WORK INSTRUCTIONS -> Using the material that follows, output exactly the lines from the one containing "This screenshot has" through the one containing "Task: Click the Road Tax help icon", with both ends kept.

THE DATA ->
—————
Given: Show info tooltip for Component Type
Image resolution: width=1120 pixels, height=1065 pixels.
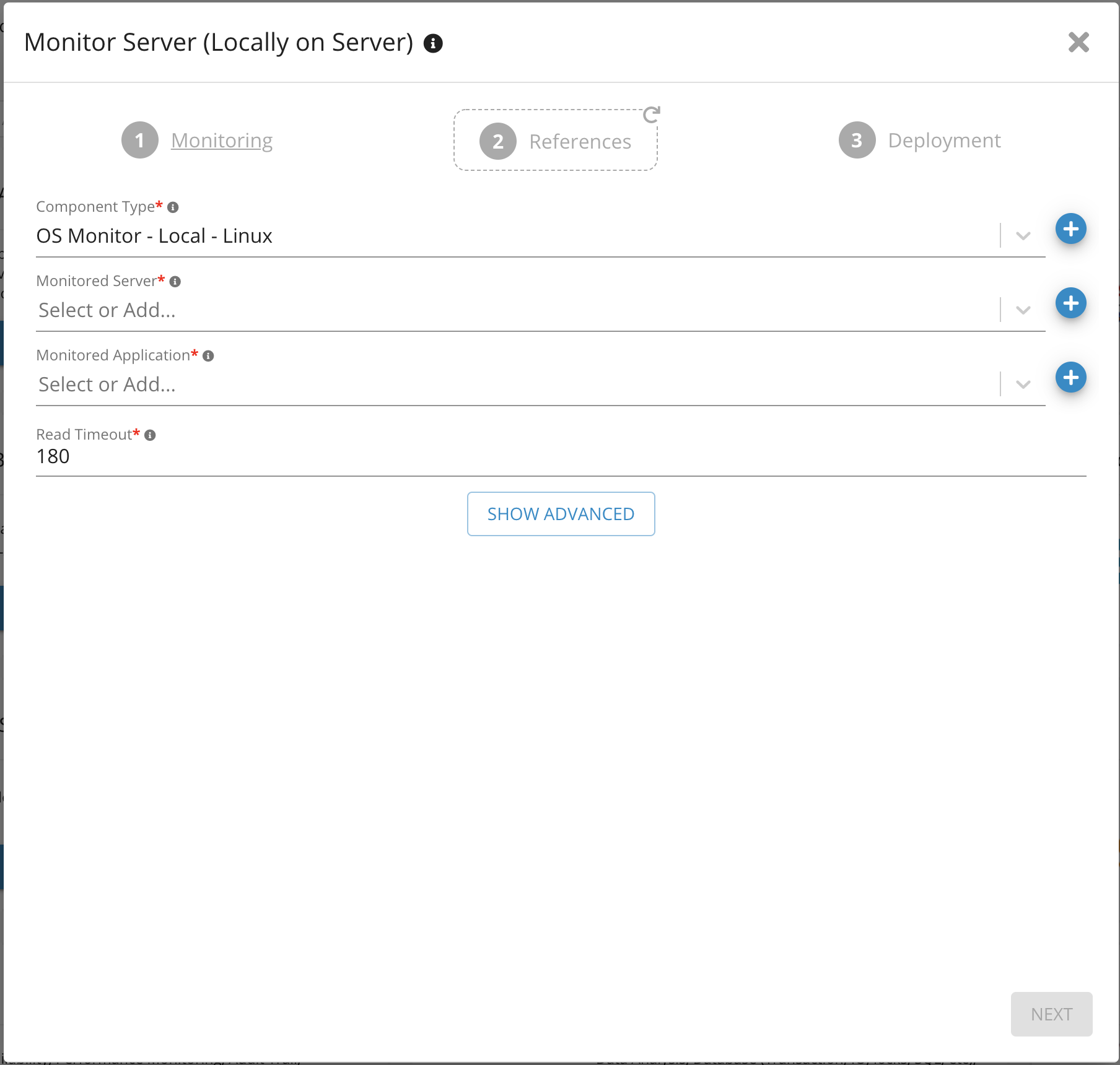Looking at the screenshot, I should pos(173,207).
—————
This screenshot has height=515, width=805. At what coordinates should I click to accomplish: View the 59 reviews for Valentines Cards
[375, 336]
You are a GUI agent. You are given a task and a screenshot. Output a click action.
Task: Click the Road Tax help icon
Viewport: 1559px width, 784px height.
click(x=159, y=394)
—————
WRITTEN SOLUTION ->
This screenshot has height=515, width=805. At what coordinates should I click to accomplish: View the 59 reviews for Valentines Cards
[375, 336]
You are a GUI agent. You are given a task and a screenshot. Output a click action.
Task: Click the Road Tax help icon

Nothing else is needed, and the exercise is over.